Cap'n Chris said:
andrewmc said:
It would be the ultimate example of regulatory capture if an access body - a body set up to gain access for cavers - subsequently acted as a landowners agent and prevented access...
Not really; when CSCC negotiated access to Box Quarry (Mine) around 2006-2007 with guidance from NE it was on the grounds that if people didn't "play nicely" (paraphrasing, obviously) then access could be rescinded/lost; it was part of the acknowledgement.
I should have been clearer, but was replying to the situation where an body with a 'owns or leases or has some other long term hold' on a site, where the implication from BradW was that if that body subsequently became ejected from the BCA it would choose to close off access purely out of spite.
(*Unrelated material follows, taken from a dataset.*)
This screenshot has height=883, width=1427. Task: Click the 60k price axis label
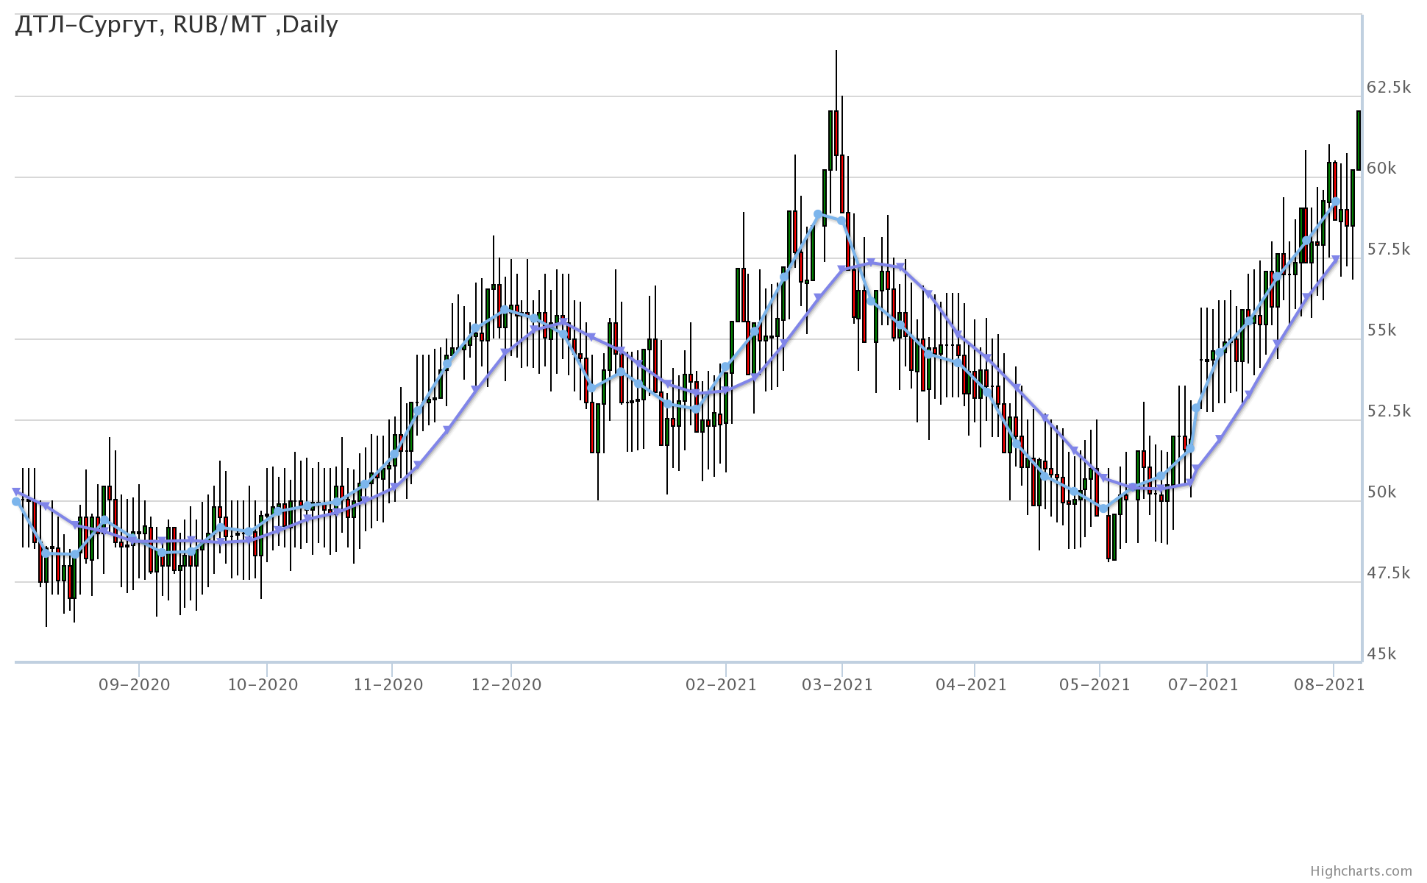pyautogui.click(x=1381, y=169)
I'm assuming here that in the 'owns' or 'leases' case we are talking about where the site was purchased specifically to allow access to cavers e.g. OFD bottom entrance, rather than a landowner who incidentally owned a cave entrance.
I don't think anyone expects a 'normal' landowner to give access to a cave where no legal right exists. It relies entirely on the goodwill of landowners, as carefully cultivated by all the regional access bodies. But it would be nothing less than shameful if an access controlling body (ACB), having lost the confidence of cavers and been ejected from the BCA, then restricted access beyond that required by the landowner instead of recognising that their purpose for existence had ended and dissolving themselves. It would also be embarrassing if a caver who owned a cave entrance somewhere restricted access unreasonably - not 'wrong' in any sense, just disappointing (I would hope for better from a caver).
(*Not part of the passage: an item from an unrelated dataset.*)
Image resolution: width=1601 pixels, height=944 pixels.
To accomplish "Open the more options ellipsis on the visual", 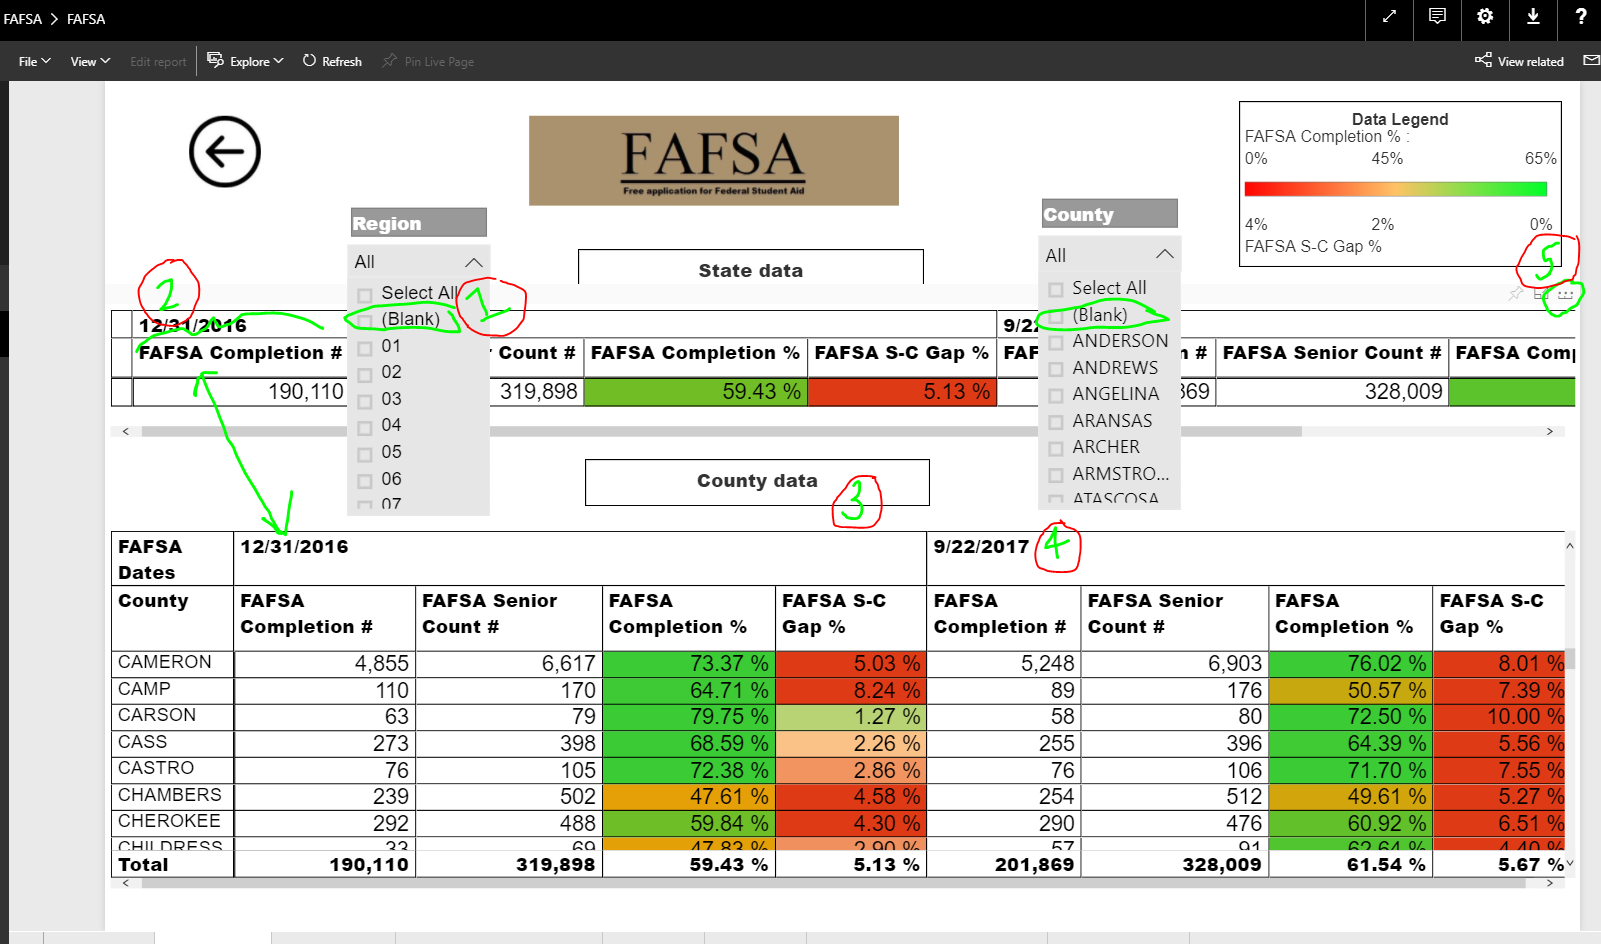I will (1565, 294).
For example, if the a Cave Management Committee decided to not allow women into their cave, and were ejected from the BCA, I would hope they would face reality and dissolve. If they chose to fight to continue their access agreement with the landowner instead of allowing their regional access body (for example) to take it over, and further restricted access to the cave, this would be extremely shameful. Nothing to be done about it of course, but it would be the saddest indictment of the worst controlling aspects of some cavers. We should all be working to gain responsible access - differences of opinion are to be encouraged, but not squabbling and empire-building.
In your Box case it does not surprise me at all that the CSCC were told that if there were issues, then access would be withdrawn. That does not require the CSCC to turn into the 'cave police' and start chasing people away - it just means that if cavers don't respect the access that the landowner has offered, then that access will be lost. Personally I would prefer that access bodies _never_ entered into legal agreements about access except where actually required - I don't think it ever happens in climbing, for example. Instead they should just work with the landowner to help improve access for cavers without becoming legally involved themselves - e.g. the recent 'Memorandum of Understanding' the CNCC agreed for Penyghent (i.e. basically a set of rules for cavers to follow set by the landowner, rather than a legal agreement between the CNCC and the landowner, and subsequently between cavers and the CNCC).